# 18350 Sigelei Pipe



## kimbo (18/7/14)

Hi

Can anyone help me please. I want to make or ask someone to make one for me. As the title say a 18350 pipe for the sigelei. As i understand it is just a short piece of SS pipe with the same threat. I tried the Nemesis but the threat on the Nemesis is much to fine. Can someone with a sigelei or that has access to one just mesure the threat for me please

Thx


----------



## kimbo (18/7/14)

On this pic you can see the tread is allot "rougher"


----------



## drew (18/7/14)

How about this? www.ebay.com/itm/Telescopic-Tube-for-Sigelei-20W-30W-Sigelei-Legend-2-/161311780344?pt=LH_DefaultDomain_0&hash=item258eee6df8

If you can find the telescopic tube that comes with the sigelei legend, that will also work.

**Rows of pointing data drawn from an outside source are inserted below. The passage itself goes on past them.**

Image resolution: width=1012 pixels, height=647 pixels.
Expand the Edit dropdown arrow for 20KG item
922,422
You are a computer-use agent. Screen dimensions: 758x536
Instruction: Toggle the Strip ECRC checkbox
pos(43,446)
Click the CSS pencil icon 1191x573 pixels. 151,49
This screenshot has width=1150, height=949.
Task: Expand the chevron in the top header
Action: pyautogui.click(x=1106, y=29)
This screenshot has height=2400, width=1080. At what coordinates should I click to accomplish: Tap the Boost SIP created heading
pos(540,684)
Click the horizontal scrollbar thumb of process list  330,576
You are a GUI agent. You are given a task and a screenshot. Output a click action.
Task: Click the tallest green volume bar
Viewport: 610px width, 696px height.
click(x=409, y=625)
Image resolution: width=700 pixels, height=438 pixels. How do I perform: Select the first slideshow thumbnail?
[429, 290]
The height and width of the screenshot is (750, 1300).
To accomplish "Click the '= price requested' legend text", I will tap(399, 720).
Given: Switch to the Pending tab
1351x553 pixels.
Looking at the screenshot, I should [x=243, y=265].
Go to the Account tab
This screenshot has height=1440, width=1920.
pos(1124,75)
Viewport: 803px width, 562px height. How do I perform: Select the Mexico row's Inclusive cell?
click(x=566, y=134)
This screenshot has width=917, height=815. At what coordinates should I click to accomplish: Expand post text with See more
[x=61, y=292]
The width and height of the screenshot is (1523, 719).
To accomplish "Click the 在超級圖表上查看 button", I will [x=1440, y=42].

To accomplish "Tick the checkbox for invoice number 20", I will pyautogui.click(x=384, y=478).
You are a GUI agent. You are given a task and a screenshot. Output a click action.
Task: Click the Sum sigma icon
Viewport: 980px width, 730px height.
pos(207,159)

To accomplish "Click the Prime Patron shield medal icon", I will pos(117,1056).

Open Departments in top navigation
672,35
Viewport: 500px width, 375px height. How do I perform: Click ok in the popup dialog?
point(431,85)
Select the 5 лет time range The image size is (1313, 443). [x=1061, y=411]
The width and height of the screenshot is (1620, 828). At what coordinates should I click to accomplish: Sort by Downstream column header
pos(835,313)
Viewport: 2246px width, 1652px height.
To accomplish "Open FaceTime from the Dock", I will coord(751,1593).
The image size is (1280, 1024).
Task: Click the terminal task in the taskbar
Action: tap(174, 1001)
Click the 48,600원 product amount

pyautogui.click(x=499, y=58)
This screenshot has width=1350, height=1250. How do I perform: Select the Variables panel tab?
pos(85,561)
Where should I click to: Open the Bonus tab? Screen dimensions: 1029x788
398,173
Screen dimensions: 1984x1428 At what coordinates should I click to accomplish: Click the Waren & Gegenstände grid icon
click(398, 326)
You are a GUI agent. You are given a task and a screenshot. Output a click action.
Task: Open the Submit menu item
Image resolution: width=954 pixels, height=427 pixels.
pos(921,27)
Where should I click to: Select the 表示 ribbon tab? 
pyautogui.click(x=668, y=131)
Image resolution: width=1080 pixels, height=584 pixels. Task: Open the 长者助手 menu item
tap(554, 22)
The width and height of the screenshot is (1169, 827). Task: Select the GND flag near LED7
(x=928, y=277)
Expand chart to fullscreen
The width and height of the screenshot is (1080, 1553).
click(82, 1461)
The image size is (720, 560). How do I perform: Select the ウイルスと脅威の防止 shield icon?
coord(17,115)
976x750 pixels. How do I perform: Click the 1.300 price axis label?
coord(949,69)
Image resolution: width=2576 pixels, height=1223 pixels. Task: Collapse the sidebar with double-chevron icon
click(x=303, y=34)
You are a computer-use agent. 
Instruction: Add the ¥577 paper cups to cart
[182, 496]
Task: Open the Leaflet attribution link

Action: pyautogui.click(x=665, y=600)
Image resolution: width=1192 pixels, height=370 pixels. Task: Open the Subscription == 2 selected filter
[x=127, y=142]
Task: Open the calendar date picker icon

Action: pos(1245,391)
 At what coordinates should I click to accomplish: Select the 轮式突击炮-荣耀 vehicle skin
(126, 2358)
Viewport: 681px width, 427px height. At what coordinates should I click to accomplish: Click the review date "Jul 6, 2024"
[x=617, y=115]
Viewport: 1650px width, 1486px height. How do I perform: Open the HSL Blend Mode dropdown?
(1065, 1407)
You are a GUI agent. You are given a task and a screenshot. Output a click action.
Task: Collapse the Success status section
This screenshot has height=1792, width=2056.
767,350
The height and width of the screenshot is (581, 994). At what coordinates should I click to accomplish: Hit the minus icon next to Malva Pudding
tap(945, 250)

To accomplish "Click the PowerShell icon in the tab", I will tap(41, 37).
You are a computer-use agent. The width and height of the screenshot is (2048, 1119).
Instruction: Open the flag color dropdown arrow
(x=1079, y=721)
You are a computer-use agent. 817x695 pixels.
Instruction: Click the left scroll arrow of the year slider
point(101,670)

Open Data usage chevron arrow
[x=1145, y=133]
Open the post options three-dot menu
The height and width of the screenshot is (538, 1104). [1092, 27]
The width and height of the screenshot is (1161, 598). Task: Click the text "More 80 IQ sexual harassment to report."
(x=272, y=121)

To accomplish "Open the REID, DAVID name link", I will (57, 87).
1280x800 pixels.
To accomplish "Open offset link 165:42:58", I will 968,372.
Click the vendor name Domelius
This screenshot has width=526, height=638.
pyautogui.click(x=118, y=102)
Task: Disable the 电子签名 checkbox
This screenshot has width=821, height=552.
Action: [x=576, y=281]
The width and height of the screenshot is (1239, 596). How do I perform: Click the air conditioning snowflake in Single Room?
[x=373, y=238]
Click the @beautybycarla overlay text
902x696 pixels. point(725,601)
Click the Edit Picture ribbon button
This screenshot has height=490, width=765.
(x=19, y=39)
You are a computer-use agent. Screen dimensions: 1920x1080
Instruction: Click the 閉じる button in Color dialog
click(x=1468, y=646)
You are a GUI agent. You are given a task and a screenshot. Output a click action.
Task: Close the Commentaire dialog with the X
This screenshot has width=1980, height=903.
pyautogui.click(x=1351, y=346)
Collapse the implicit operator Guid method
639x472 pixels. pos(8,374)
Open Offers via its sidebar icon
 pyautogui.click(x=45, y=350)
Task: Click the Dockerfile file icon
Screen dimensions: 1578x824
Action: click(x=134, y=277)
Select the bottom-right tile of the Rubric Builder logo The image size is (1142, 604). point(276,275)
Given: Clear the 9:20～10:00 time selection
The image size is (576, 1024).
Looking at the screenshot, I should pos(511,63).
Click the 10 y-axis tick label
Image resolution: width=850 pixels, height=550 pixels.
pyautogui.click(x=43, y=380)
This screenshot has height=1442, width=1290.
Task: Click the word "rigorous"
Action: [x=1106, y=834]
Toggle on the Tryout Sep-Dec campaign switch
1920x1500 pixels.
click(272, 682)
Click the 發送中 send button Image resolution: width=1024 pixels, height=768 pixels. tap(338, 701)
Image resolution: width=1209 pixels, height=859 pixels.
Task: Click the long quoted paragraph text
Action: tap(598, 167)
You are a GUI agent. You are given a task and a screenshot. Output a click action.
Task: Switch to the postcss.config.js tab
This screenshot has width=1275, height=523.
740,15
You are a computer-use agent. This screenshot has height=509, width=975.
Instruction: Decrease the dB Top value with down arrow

Just gotta be careful with 18350's, don't expect to push high wattage.


----------



## kimbo (18/7/14)

drew said:


> How about this? www.ebay.com/itm/Telescopic-Tube-for-Sigelei-20W-30W-Sigelei-Legend-2-/161311780344?pt=LH_DefaultDomain_0&hash=item258eee6df8
> 
> If you can find the telescopic tube that comes with the sigelei legend, that will also work.
> 
> Just gotta be careful with 18350's, don't expect to push high wattage.


 
Tx @drew .. i saw that as well and was thinking about it but a to get a small pie of SS pipe and cut the thread will be allot cheaper


----------



## ET (18/7/14)

yeah you try and find the right diameter stainless steel pipe. i still haven't. my suggestion, find the pipe first


----------



## kimbo (18/7/14)

ET said:


> yeah you try and find the right diameter stainless steel pipe. i still haven't. my suggestion, find the pipe first


 
Ok


----------



## ET (18/7/14)

kimbo said:


> Ok


 
best so far i have been able to find that actually fits an 18650/18350 sized battery without a bucketload of battery rattle happening has been aluminium pipe. @mbera has some done by one of his mates a while ago, maybe poke him


----------



## kimbo (18/7/14)

ET said:


> best so far i have been able to find that actually fits an 18650/18350 sized battery without a bucketload of battery rattle happening has been aluminium pipe. @mbera has some done by one of his mates a while ago, maybe poke him


 

Tx I will see if i can get the size of the pipe


----------



## ET (18/7/14)

will also need to either properly measure or google the thread specs of your siglei, once you have your pipe section and thread needed, a machine shop or ballie with the proper tools will sort you out in no time.


----------



## kimbo (18/7/14)

http://www.ebay.com/itm/STAINLESS-S..._Metalworking_Supplies_ET&hash=item3a871d8233

I think this will do for ID and OD, will start looking local


----------



## kimbo (18/7/14)

@ET , why not something like this






I think the sigelei will look epic with a wooden bottom, so who is the wood working master around here

Reactions: Like 1


----------



## ET (18/7/14)

figure that is more a wooden inlay on metal but i get your point. now just figure out how to mount your sig's control head on a wooden battery housing and you are sorted


----------



## Cat (18/7/14)

you can add a couple mm to batteries with heatshrink.

Reactions: Informative 1


----------



## ET (19/7/14)

Cat said:


> you can add a couple mm to batteries with heatshrink.


 
aye as long as they can fit in your charger afterwards


----------



## Sir Vape (19/7/14)

kimbo said:


> @ET , why not something like this
> 
> 
> 
> ...


 
That is a beauty

Reactions: Agree 1


----------